* _SHORT TASK_
According to the podcast transcript, how many sessions are in the virtual component of the conference?

Alexandra Panos is an Assistant Professor of literacy studies and affiliate faculty in measurement and research in the College of Education at the University of South Florida. She earned her doctorate in literacy, language and culture education, with a minor in inquiry methodology at Indiana University Bloomington in 2018. Alex takes a transdisciplinary stance in her work as a critical qualitative methodologist and grounds her theoretical, methodological and empirical work in her substantive field of literacy studies. She has published numerous articles and book chapters that focus on qualitative methodologies and literacy studies. She centers her scholarship on the reality that, to quote Octavia Butler, there is no end to what a living world demands of you. For her, this means prioritizing community engaged and post critical activities that center spatial and ecological justice. Alex is completing her three year term as program co chair at the conclusion of the 2023 Annual Meeting.
Renuka de Silva is an Assistant professor of teaching and leadership in the College of Education and Human Development at the University of North Dakota. She is the director of the Indigenous teacher education program. As a qualitative researcher she examines issues and trends in Indigenous education, diversity, equity, inclusion, and cultural contexts of higher education. Her primary research focuses on indigenous epistemology and the importance of storytelling in native and indigenous cultures. Renuka is an artist and an activist. Her activism centers on creating pathways for scholars from underserved communities to engage in research that is non Eurocentric. As an artist, Renuka's research examines relationships between artists and their works, connecting activism and transnationalism. She hopes to promote and support scholarly work, where embodied experiences are [k]new knowledge that continues to shape people and create identities that are meaningful to themselves. From this space, scholars will interrogate imposed identities with prefabricated borders and limitations placed on everything that is self and the physical body. We are fortunate to have Renuka remain as program co chair for two more years. Thank you both for joining me today for our 2023 AERA Annual Meeting program preview podcast. As we all know, the Annual Meeting can be an overwhelming experience, especially if you're attending for the first time. Hopefully, this episode will orient and help our listeners to understand the conference as well as the QR SIG offerings. So let's start by talking a little bit about the format of the conference this year. The Annual Meeting will take place in two parts with the place based meeting in Chicago, April 13th through 16th, and the virtual component of the meeting May 4th through 5th. How has that impacted the program and what can attendees expect?
Alexandra Panos 03:58
Thanks, Jessica. It's wonderful to be here today. So the place-based and virtual components are really similar to normal conference experiences. We have 13 sessions in the place based conference taking place in Chicago, and four sessions in the virtual component in May. We're really excited that we received powerful proposals for both parts of the conference. And we wanted to make sure that people realized that if you register for the place based conference, you automatically are able to join virtually in May. And of course we encourage all folks to check out the program this year and reach out to the wonderful presenters about their work, even if they're not able to attend one or both formats of the conference. We tried to make the program really visible in our newsletter that will be coming out in recent weeks and right before the place based conference, and encourage synergies and connectivities over time and space in these place based and virtual components.

* _DATASET CONTENT_
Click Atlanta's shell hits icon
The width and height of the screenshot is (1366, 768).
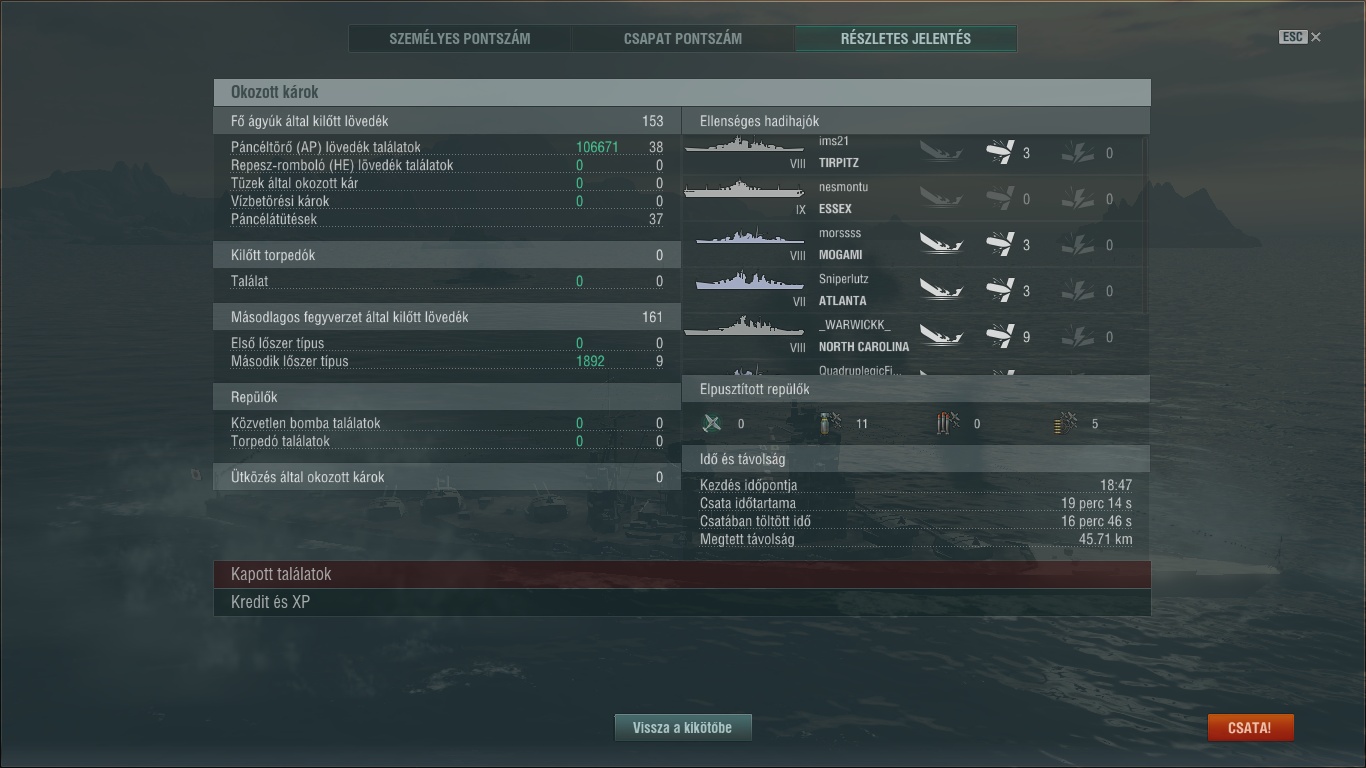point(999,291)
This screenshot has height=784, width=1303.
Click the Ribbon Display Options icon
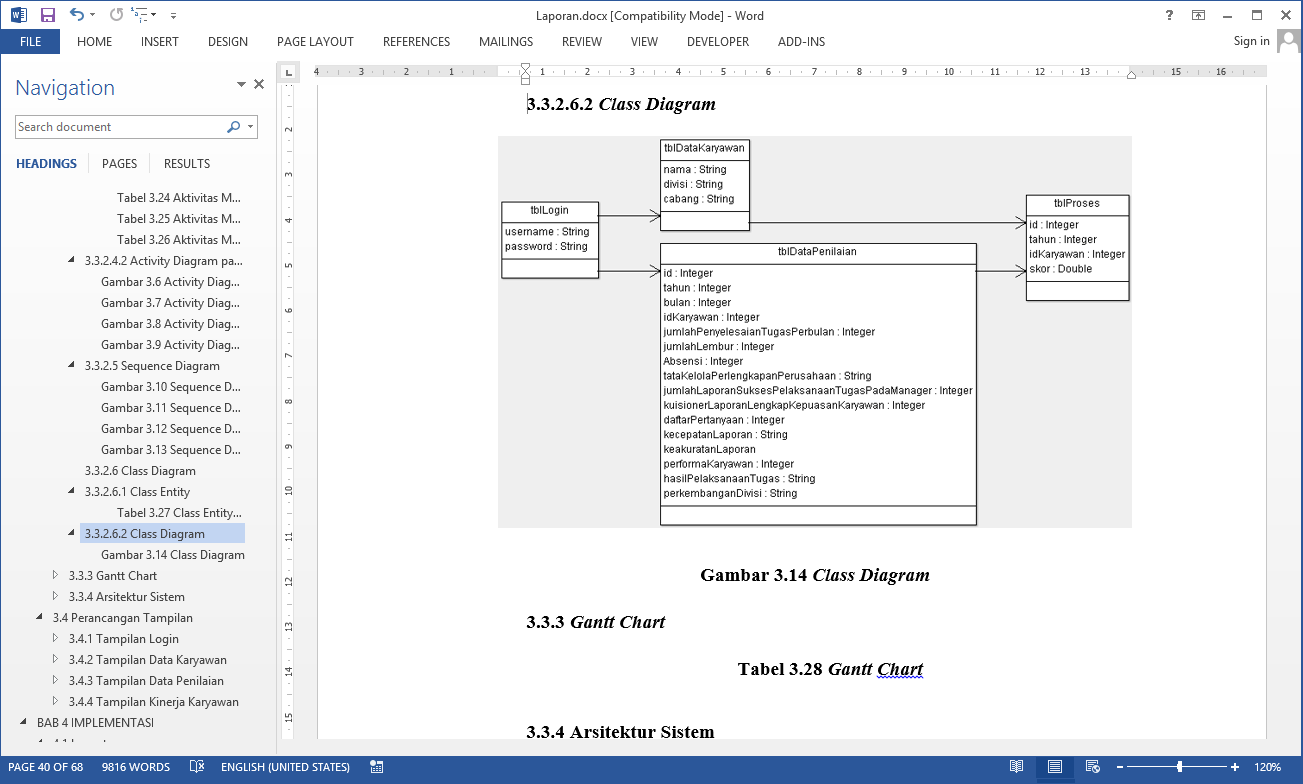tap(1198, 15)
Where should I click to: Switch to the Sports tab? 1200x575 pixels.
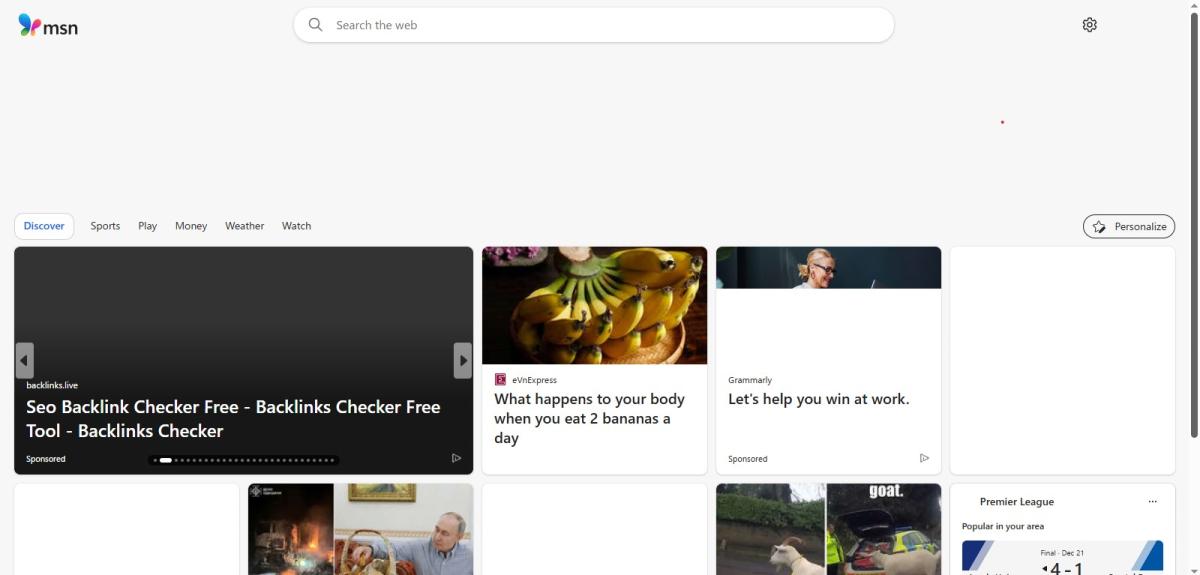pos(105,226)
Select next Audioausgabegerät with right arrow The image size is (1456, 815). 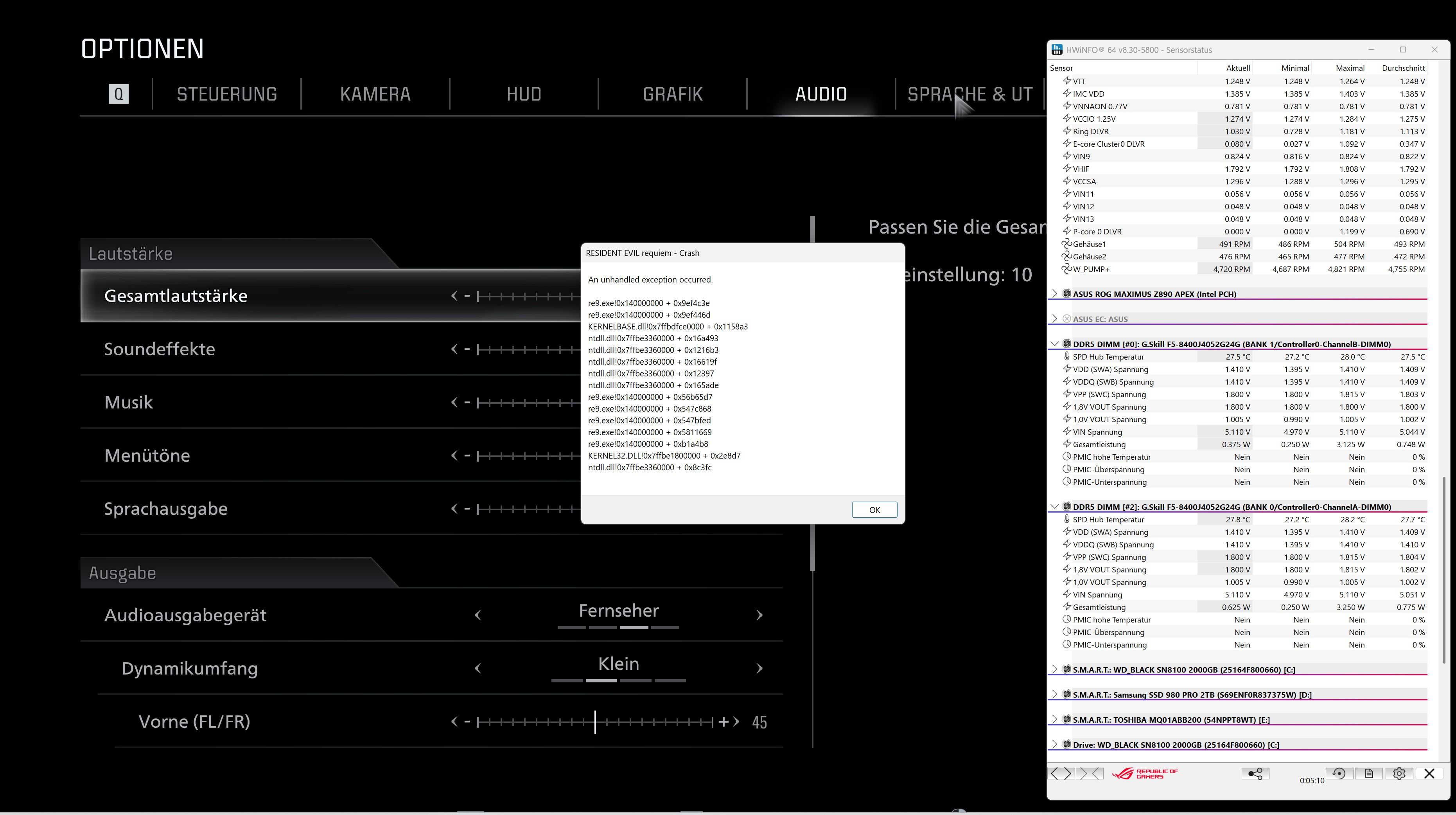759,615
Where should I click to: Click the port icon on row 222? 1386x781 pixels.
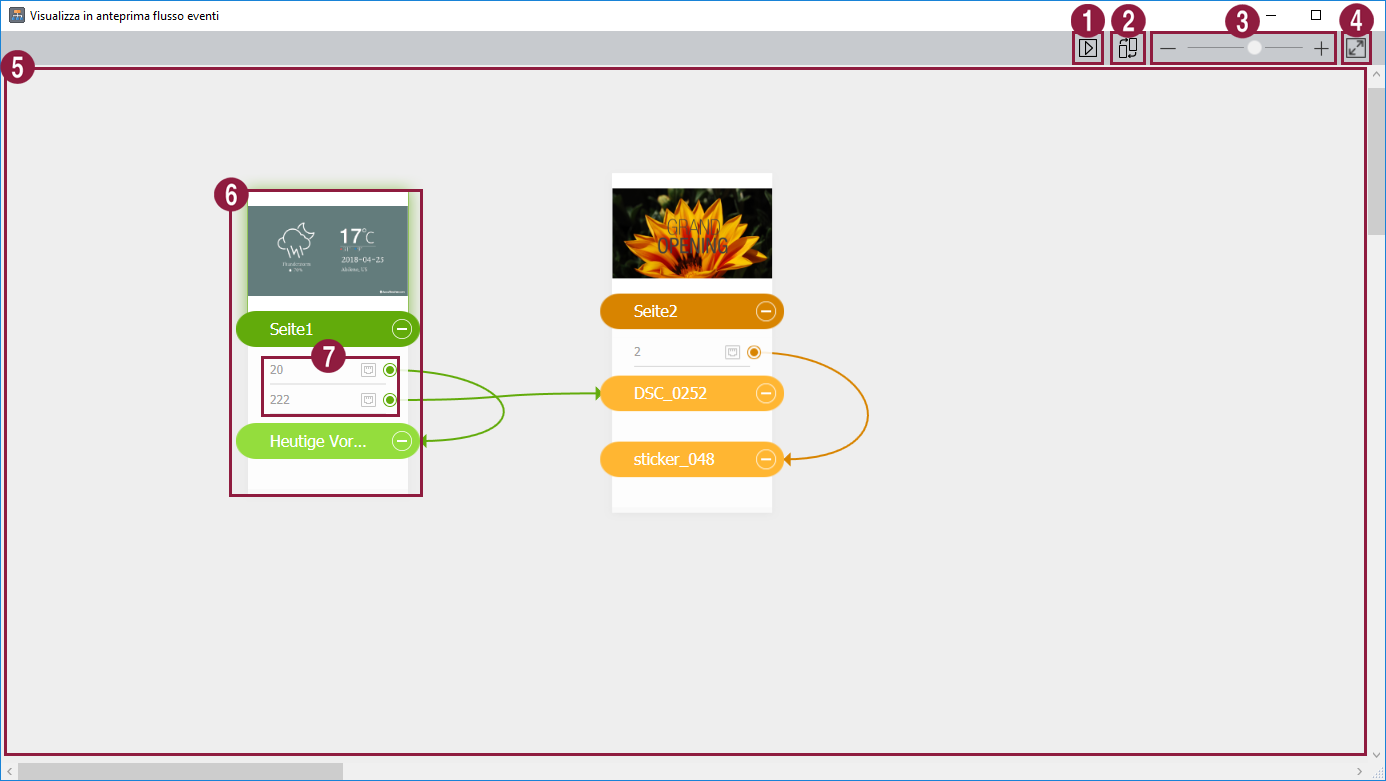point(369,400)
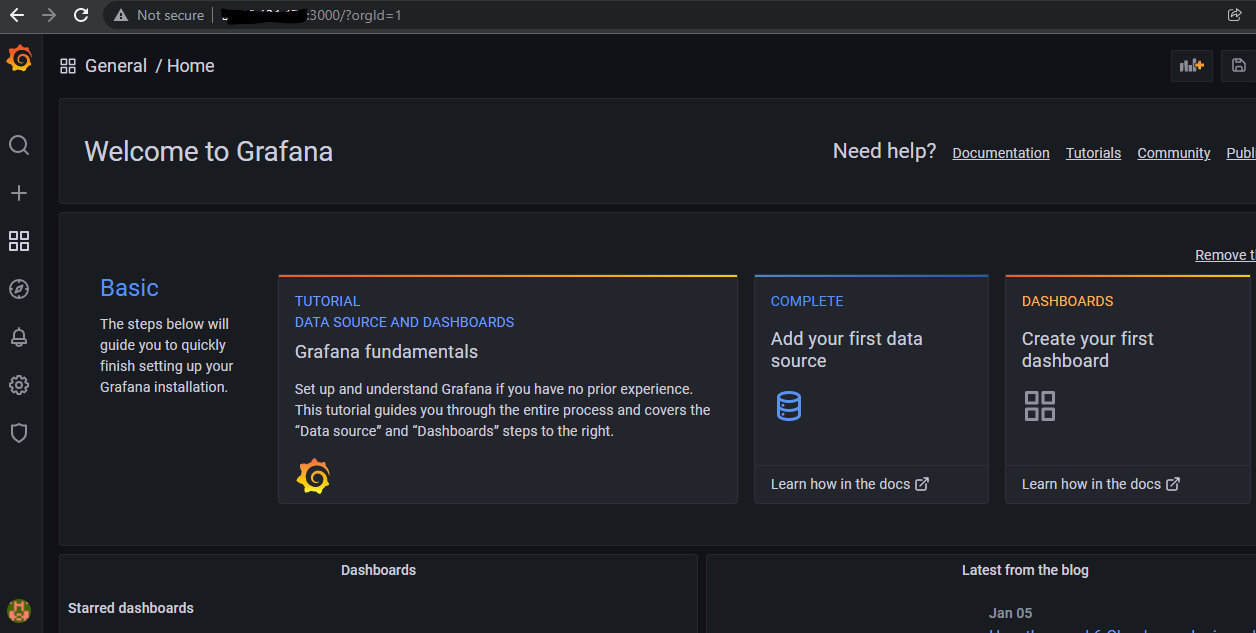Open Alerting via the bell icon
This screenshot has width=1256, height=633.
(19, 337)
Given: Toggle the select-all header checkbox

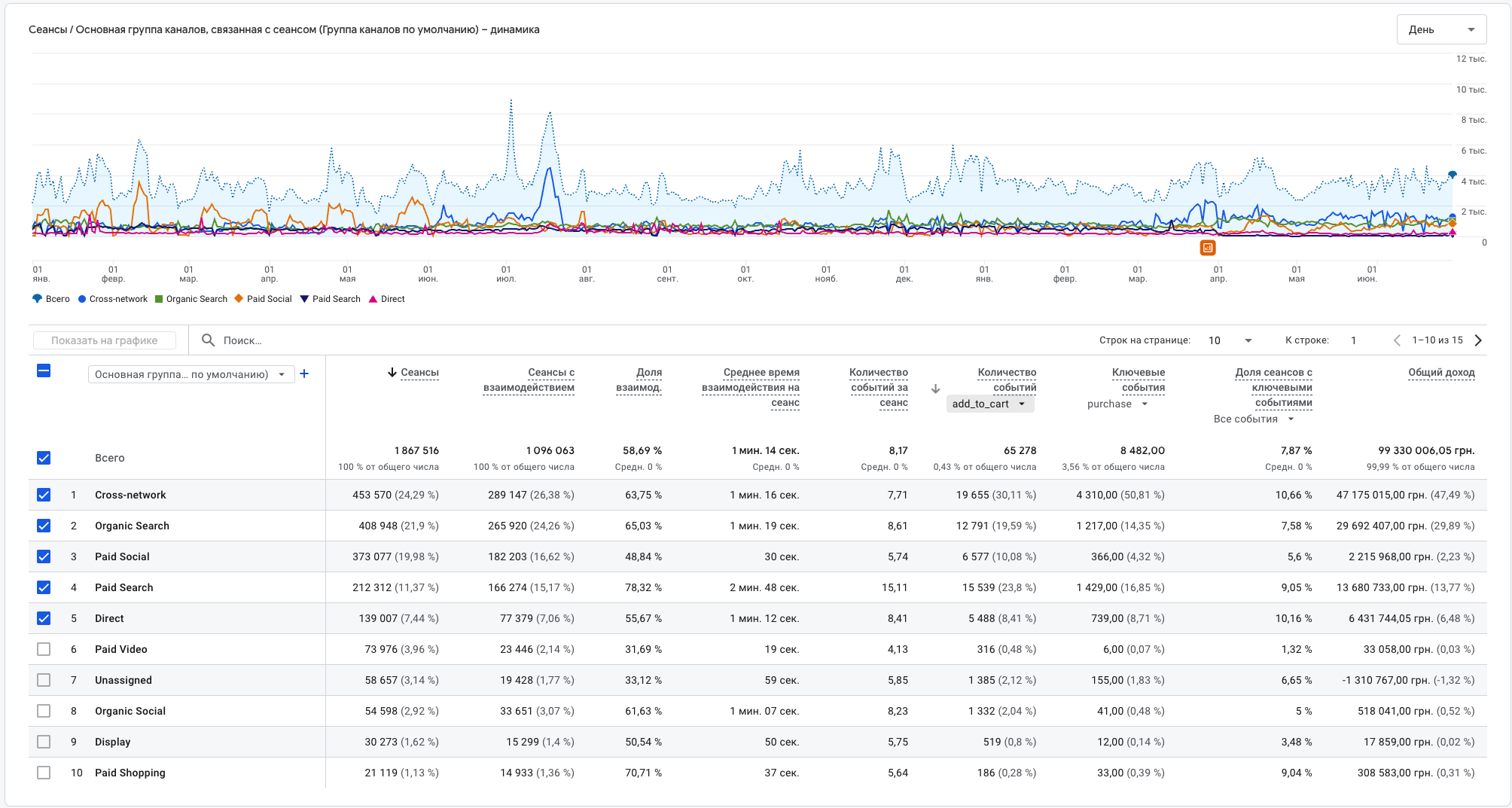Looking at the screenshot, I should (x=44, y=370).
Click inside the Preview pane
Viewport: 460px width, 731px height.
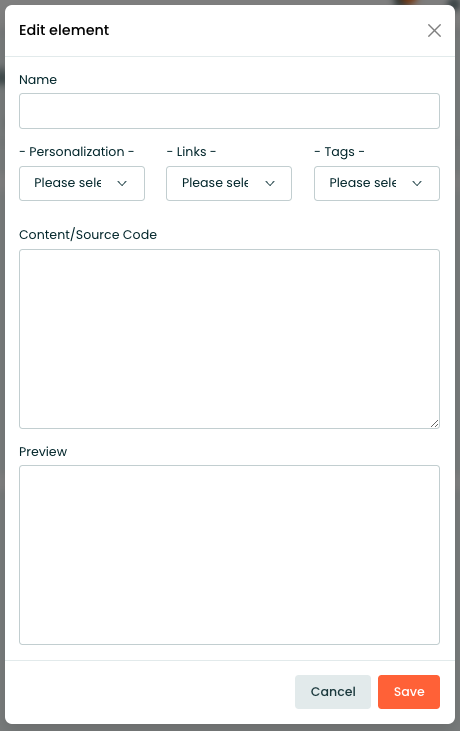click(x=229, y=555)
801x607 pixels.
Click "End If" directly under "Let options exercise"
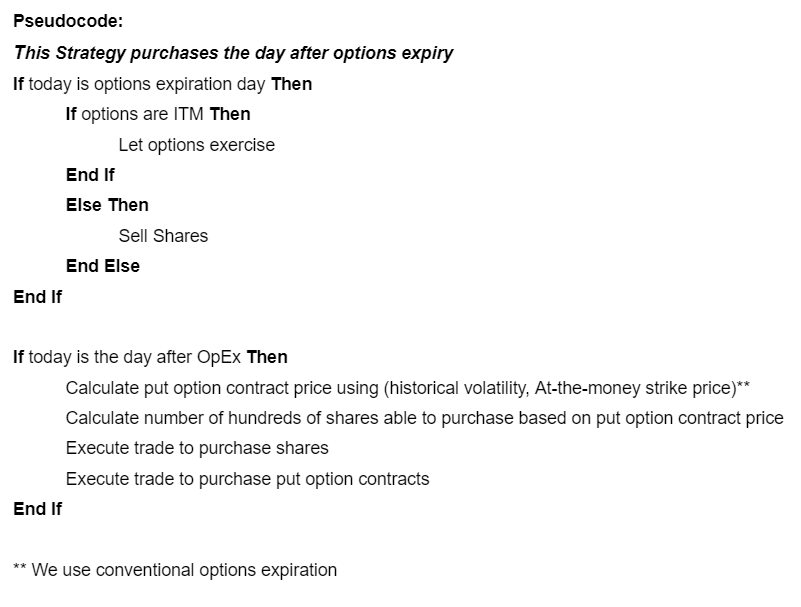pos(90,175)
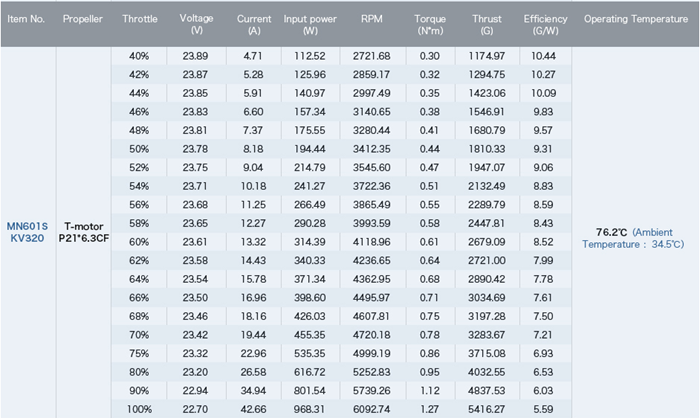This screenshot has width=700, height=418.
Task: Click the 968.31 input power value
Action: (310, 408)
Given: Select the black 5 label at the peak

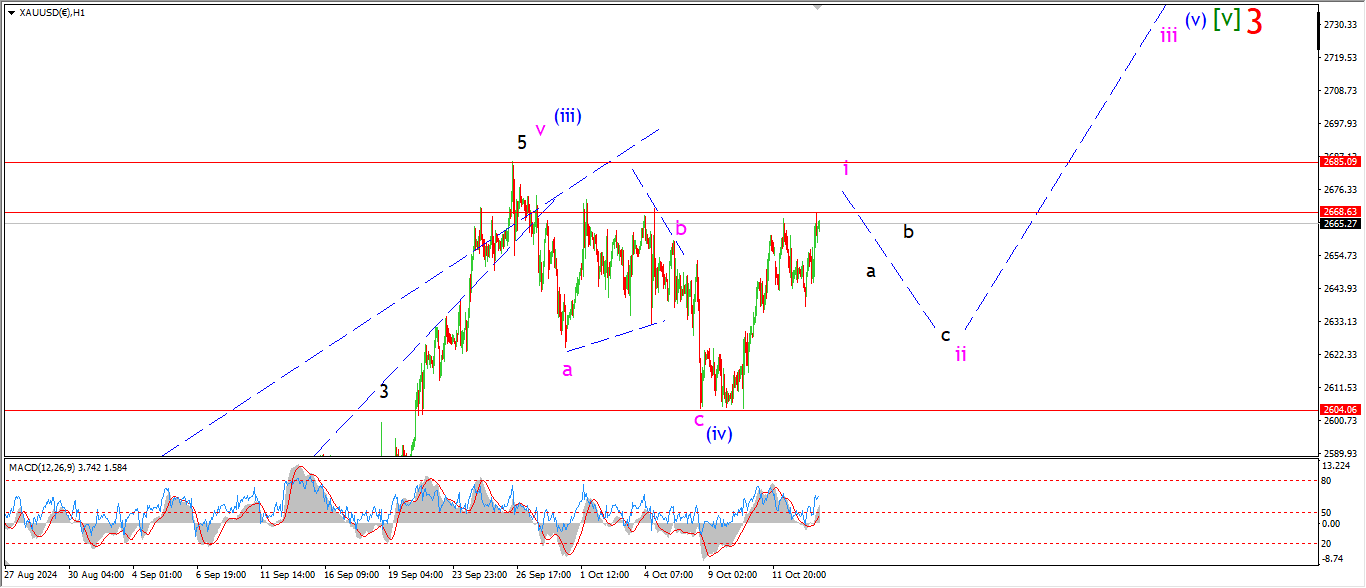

* _TASK RESPONSE_
Four sessions.